CGA VP of Government Relations Daniel Conway (at podium) spoke at a press conference in support of a proposed bill banning the distribution of plastic film reusable bags for grocery retailers.
At a Feb. 8 press conference at the California State Capitol, the California Grocers Association (CGA) voiced its support of a proposed bill from State Sen. Catherine Blakespear (D-San Diego) and Asm. Rebecca Bauer-Kahan (D-Alameda) that bans the distribution of plastic film reusable bags for grocery retailers.
As consumer demand for sustainability increases, CGA is endorsing the bill as a logical next step for grocery bags in California, following the passage a decade ago of SB 270, which eliminated single-use carryout bags.
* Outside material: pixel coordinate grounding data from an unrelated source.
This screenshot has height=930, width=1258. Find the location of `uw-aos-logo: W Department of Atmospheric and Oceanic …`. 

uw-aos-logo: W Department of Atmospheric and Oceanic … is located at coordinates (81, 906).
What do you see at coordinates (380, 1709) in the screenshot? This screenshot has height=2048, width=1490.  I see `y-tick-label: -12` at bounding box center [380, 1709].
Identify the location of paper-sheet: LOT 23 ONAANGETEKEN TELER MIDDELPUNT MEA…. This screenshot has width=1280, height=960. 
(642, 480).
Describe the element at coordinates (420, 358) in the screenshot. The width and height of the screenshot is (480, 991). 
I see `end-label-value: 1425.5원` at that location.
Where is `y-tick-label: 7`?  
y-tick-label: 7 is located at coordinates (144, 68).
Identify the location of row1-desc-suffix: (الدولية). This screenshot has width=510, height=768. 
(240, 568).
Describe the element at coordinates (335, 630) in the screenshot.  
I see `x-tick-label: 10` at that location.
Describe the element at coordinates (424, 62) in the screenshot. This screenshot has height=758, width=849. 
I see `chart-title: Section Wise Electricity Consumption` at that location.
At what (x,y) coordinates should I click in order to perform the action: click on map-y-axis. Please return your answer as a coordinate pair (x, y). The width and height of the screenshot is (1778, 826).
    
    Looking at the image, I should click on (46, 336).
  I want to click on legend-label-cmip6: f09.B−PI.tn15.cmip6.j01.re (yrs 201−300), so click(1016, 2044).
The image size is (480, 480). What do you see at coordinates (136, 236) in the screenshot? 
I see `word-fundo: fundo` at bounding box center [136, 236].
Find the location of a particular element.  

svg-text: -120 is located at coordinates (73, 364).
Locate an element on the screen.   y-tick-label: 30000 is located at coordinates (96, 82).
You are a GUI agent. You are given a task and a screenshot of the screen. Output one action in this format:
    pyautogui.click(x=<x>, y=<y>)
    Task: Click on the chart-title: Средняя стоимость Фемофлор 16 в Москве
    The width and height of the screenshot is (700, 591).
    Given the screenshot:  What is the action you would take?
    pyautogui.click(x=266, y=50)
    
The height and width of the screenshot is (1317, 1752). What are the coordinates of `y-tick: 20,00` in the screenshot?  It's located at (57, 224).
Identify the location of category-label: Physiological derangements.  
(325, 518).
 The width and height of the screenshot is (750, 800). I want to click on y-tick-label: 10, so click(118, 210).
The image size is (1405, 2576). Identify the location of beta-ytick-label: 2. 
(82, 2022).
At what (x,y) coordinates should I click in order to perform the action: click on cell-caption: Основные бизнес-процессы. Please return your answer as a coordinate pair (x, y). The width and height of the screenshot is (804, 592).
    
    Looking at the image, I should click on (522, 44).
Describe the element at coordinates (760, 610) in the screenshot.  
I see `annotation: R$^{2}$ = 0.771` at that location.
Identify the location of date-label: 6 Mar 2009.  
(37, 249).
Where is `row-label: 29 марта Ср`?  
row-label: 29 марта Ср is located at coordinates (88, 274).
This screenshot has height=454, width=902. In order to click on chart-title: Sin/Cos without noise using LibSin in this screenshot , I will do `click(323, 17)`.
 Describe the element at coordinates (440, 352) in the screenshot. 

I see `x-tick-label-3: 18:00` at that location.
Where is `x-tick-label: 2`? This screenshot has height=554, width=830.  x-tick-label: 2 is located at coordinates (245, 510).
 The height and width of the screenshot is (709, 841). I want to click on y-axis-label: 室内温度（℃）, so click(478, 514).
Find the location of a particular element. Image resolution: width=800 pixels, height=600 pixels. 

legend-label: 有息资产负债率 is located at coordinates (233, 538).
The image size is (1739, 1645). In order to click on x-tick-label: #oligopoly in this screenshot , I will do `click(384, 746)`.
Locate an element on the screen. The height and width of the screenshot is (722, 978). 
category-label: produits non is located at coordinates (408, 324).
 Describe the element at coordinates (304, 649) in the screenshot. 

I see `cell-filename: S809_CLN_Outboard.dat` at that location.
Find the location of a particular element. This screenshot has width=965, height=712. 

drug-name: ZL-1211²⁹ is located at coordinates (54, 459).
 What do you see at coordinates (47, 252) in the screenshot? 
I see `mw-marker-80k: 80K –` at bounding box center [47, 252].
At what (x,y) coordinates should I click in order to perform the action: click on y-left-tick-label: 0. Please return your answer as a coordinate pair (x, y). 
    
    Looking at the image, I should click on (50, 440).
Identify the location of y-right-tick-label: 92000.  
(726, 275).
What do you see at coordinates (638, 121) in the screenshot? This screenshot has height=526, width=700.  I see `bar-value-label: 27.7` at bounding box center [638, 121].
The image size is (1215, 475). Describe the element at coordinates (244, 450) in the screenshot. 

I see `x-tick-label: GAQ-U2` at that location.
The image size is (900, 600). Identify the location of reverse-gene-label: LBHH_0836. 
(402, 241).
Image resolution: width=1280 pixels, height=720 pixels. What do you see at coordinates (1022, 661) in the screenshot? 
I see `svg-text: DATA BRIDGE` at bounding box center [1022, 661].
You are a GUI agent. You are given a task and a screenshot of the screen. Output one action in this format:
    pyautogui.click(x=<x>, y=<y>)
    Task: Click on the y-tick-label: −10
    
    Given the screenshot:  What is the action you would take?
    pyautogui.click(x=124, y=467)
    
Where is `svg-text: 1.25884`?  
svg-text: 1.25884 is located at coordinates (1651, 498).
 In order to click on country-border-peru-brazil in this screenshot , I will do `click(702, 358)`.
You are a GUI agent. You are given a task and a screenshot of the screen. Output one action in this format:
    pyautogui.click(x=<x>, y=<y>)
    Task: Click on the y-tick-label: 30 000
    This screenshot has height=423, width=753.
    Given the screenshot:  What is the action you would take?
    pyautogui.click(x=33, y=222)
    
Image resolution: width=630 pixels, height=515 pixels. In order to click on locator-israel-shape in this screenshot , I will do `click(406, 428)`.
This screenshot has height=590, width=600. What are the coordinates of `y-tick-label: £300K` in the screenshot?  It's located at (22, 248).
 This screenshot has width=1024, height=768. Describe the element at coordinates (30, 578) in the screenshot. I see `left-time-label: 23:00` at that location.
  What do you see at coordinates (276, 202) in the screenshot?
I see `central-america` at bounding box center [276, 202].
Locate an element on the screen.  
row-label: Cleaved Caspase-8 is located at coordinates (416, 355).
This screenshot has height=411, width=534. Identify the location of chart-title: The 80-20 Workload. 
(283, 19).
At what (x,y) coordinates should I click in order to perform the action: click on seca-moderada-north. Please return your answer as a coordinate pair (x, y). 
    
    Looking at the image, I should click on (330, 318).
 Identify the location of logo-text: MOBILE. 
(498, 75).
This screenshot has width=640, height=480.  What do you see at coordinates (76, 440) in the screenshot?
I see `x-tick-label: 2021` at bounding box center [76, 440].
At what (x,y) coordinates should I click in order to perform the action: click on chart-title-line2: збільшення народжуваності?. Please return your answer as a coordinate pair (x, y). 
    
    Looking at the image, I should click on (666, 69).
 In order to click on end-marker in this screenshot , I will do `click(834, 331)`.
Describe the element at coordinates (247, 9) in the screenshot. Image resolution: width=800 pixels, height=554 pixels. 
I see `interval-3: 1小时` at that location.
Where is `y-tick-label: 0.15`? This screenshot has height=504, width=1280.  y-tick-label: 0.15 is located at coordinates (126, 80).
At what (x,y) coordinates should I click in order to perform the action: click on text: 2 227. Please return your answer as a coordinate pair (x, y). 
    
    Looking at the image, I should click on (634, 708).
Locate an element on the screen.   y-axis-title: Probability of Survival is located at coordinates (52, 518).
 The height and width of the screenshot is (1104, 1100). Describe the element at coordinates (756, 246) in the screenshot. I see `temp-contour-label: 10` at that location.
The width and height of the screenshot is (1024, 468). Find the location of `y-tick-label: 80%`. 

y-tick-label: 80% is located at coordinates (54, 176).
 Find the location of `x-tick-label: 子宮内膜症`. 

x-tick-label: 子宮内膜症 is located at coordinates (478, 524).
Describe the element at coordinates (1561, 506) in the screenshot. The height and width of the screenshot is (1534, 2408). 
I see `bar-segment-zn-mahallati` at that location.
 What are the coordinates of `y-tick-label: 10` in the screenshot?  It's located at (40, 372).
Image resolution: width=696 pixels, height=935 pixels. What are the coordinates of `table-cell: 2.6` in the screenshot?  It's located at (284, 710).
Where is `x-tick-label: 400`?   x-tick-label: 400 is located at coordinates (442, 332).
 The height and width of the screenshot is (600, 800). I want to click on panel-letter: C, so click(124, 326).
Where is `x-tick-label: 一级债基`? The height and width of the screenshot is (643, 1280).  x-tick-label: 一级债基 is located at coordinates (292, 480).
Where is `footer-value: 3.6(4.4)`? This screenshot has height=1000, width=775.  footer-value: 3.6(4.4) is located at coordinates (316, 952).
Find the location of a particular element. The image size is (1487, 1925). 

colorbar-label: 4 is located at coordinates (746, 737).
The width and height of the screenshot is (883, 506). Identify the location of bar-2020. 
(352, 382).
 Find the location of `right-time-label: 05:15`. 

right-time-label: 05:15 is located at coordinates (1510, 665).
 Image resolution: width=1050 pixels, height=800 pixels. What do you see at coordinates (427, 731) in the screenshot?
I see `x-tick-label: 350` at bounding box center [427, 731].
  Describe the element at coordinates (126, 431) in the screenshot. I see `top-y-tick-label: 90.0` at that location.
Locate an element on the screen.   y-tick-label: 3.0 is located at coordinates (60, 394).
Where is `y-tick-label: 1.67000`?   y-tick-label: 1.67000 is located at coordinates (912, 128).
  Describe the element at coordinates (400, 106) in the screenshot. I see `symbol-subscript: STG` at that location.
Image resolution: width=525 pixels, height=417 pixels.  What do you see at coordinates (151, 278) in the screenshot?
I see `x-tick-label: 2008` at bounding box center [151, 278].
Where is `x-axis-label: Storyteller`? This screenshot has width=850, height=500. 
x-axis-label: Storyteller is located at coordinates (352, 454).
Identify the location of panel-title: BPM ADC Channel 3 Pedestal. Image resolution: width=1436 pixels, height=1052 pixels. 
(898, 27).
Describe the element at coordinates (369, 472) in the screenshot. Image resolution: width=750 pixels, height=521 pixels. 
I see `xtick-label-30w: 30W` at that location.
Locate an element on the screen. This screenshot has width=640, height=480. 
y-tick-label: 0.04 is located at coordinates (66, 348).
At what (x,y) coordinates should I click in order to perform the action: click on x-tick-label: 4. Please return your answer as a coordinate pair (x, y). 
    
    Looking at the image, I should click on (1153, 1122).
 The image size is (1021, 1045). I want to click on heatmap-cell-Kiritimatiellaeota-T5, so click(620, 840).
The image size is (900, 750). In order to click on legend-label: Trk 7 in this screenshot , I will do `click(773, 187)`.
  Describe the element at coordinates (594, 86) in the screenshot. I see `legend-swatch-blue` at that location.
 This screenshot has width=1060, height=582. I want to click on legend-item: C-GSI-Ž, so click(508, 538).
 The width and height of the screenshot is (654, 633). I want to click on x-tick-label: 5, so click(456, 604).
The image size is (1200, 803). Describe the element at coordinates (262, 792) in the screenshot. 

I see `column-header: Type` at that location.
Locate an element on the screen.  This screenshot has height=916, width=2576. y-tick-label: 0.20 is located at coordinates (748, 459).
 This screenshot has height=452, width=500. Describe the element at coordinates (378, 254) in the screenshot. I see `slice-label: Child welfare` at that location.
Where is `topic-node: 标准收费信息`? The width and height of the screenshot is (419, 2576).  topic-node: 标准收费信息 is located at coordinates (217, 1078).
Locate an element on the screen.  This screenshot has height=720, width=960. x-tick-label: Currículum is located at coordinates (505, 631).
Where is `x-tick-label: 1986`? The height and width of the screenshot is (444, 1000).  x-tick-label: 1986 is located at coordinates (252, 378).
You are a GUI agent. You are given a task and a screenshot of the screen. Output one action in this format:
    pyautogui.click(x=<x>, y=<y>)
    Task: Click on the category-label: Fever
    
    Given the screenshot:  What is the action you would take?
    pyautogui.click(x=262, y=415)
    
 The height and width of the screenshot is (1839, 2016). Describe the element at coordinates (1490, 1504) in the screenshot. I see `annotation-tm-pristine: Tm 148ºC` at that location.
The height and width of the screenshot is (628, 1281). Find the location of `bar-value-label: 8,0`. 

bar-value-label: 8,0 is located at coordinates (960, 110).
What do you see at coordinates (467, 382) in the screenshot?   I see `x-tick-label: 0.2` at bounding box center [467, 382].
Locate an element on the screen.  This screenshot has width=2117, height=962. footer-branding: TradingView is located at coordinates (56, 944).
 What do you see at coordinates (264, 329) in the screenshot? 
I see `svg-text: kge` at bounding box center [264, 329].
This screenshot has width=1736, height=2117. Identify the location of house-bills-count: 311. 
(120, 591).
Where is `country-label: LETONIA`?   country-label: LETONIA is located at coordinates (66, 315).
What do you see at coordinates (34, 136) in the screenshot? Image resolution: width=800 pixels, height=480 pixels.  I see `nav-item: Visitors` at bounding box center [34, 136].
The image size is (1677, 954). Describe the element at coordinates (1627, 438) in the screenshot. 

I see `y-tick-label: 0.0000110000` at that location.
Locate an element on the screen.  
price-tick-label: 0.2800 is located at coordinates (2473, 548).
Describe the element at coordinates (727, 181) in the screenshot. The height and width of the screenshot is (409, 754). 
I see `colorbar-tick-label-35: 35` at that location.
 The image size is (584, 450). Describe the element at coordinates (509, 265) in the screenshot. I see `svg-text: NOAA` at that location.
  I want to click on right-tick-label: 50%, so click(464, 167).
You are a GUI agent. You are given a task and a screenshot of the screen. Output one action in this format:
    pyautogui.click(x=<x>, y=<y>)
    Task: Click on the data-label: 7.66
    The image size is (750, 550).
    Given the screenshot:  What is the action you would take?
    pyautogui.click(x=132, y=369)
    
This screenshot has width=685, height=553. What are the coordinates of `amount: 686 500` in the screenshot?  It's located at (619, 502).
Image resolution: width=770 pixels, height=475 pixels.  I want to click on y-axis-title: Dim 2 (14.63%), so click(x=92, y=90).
The proposed legislation would prompt shoppers to bring to stores reusable bags they already own. They would still be able to buy paper bags if they don’t have reusable ones.
[RELATED: 5 Ways Grocers Can Help Save the Planet]
“Beginning with the passage of SB 270 in 2014, California’s grocery industry has played a leading role in driving the state towards a common sense and responsible approach to the use of plastics and packaging by consumers,” said Daniel Conway, VP of government relations at Sacramento-based CGA, during the conference. “We know that even the best policies may need to be updated over time to reflect changes in our society, so today marks the continuation of the work that started with SB 270 and is an important new chapter in our efforts to support the communities grocers serve and our environment.”
Effective Jan. 1, 2026, the bill proposes that grocery stores may not offer a plastic film reusable grocery bag to consumers at the point of sale. To continue incentivizing waste reduction, grocers can provide nonplastic film reusable grocery bags or recycled paper bags to a consumer for 10 cents at the point of sale. Reusable bags must meet certain requirements, such as being made of washable material. Recycled paper bags will be made available at no cost to WIC and SNAP customers.
“Consumers are calling for sustainable practices from California businesses, but still value a convenient shopping experience,” noted CGA President and CEO Ron Fong. “This bill bridges the two to meet consumers where they are while demonstrating care for the environments in which our stores reside.”
CGA’s membership comprises more than 300 retailers operating 6,000-plus brick-and-mortar stores, as well as about 150 grocery supply companies.